* [Exercise instructions]
• A. Decide whether each statement agrees with the Singrobo hydropower text. Answer yes or no for each, and quote the deciding words of the text.
(i) The energy from the power station will be sold to Cienergues under a 35-year power purchase agreement.
(ii) The dam will stand 44 m high.
(iii) Eiffage Group received the EPC contract in October 2018.
• B. Resume the Singrobo hydropower text, starting after its last sentence.

* [Passage shown]
##############################
Power station in Ivory Coast

The Singrobo Hydroelectric Power Station, also Singrobo-Ahouaty Hydroelectric Power Project, is a hydroelectric power station under construction across the Bandama River, in Ivory Coast. When completed, as expected in 2023, the power station will be the first, grid-ready hydroelectric power station, developed and owned by an independent power producer (IPP) in West Africa. The energy generated here will be sold to the Ivorian electric utility company, Cienergues, under a 35-year power purchase agreement (PPA).

==Location==
The power station is located in the villages of Singrobo and Ahouaty, in Tiassalé Department, Agnéby-Tiassa Region, in the Lagunes District of Ivory Coast. The dam lies across the Bandama River, about 95 km, northwest of Agboville, the regional capital. This is approximately 141 km northwest of Abidjan, the largest city in the country. Singrobo is located off the main highway between Abidjan and Yamoussoukro (A3), about 97 km southeast of Yamoussoukro, the legal capital of Ivory Coast.

==Overview==
In October 2018, the French civil engineering and construction company, Eiffage Group, was awarded the engineering, procurement and construction (EPC) contract to design and build this hydro power plant. The 44 megawatt power station involves the construction of a "mixed rockfill and concrete dam", measuring 23.5 m in height and 1374 m in length, creating a reservoir that can store 105000000 m³ of water.

Other related infrastructure under the same EPC, includes the construction of a "discharge channel" for the power station, a 90kV substation outside the power station, a 90kV high voltage transmission line measuring 3 km that will evacuate the power to a location where it will enter the national grid, and access roads to the power station.
##############################
* [Source data]
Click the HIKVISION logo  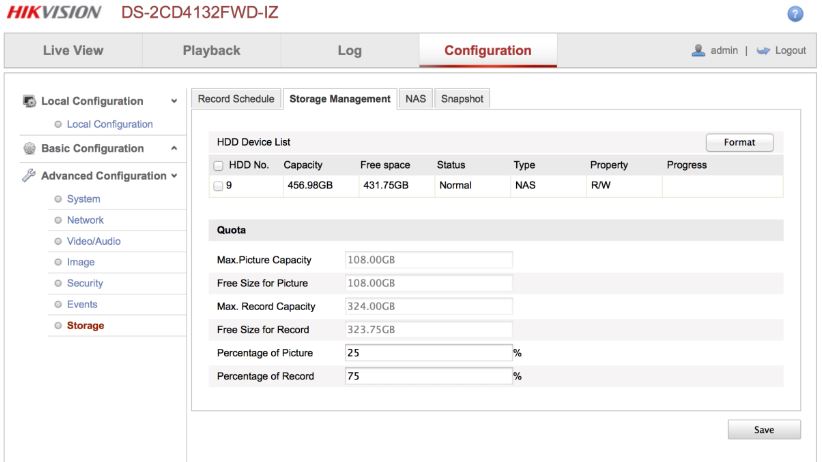(54, 13)
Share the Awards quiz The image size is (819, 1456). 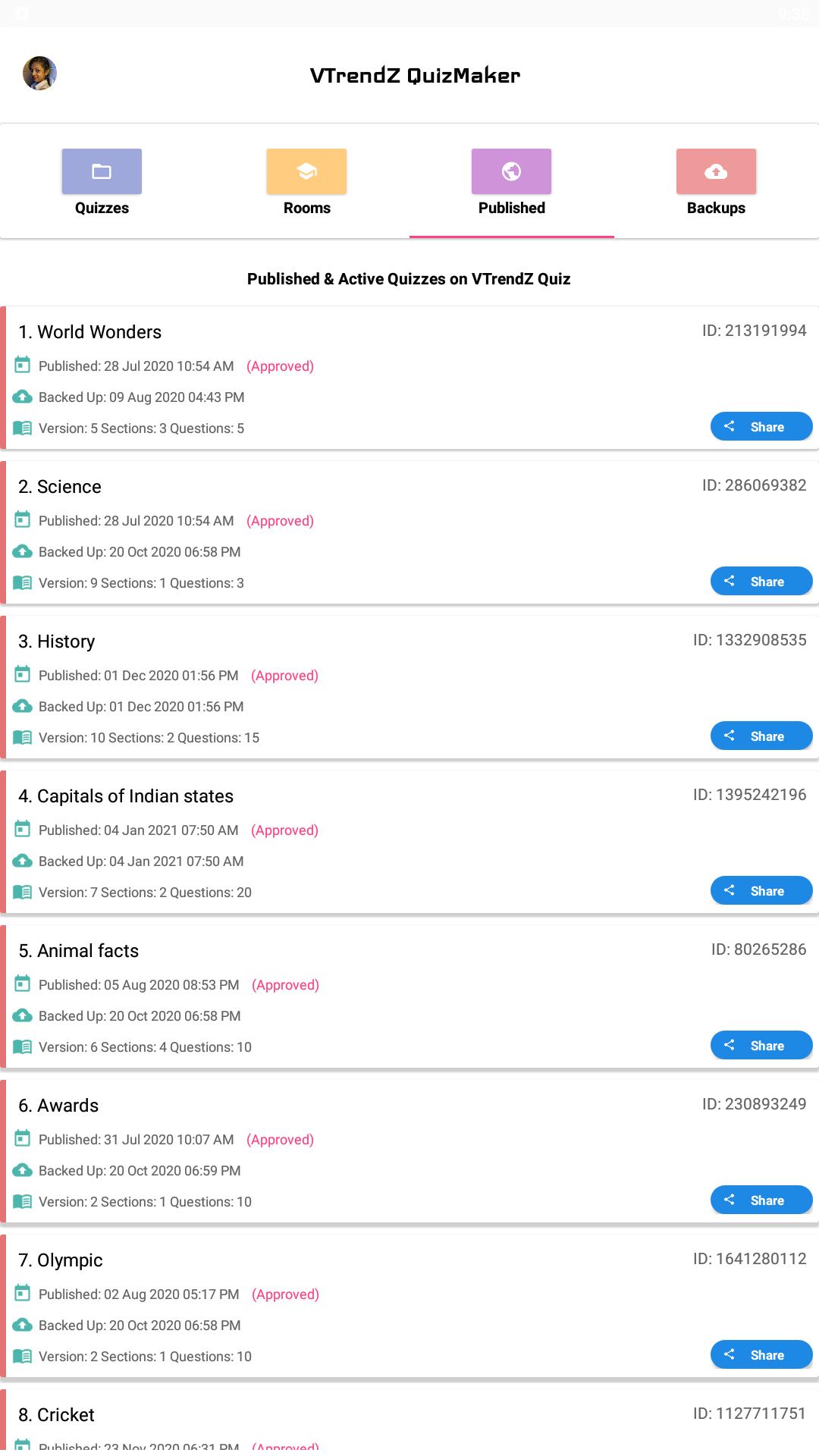click(761, 1200)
##############################
* [Answers for each item]
• A.
(i) Yes: "The energy generated here will be sold to the Ivorian electric utility company, Cienergues, under a 35-year power purchase agreement (PPA)."
(ii) No: "measuring 23.5 m in height and 1374 m in length"
(iii) Yes: "In October 2018, the French civil engineering and construction company, Eiffage Group, was awarded the engineering, procurement and construction (EPC) contract"

• B.
==Ownership==
The power station is owned by a consortium comprising the shareholders outlined in the table below. The special purpose vehicle company created by the consiotium is called Ivoire Hydro Energy or IHE.

Shareholding In Singrobo Hydroelectric Power Station
| Rank | Shareholder | Domicile | Notes |
|---|---|---|---|
| 1 | Themis Group | United States |  |
| 2 | Government of Ivory Coast | Ivory Coast |  |
| 3 | Africa Finance Corporation | Nigeria |  |
| 4 | IHE Holding | Ivory Coast |  |

==Construction costs and funding==
The cost of construction is quoted as €195 million or US$214 million. Funding agencies for this project include (a) Africa Finance Corporation (AFC) (b) Emerging Africa Infrastructure Fund (EAIF) and the German Investment Corporation (DEG). The lenders are providing an estimated 75 percent of the budget while the owner consortium will raise the remaining 25 percent as equity investment.

==Other considerations==
The power station will on annual basis supply 217 GWh of clean energy, enabling the country to avoid the emission of 124,000 tons of carbon dioxide in the same period. During the construction period, an estimated 500 jobs are expected to be created.

The African Development Bank, agreed with the developer/owner consortium to implement a Resettlement Action Plan (RAP) involving 730 people, who "will be impacted by the project".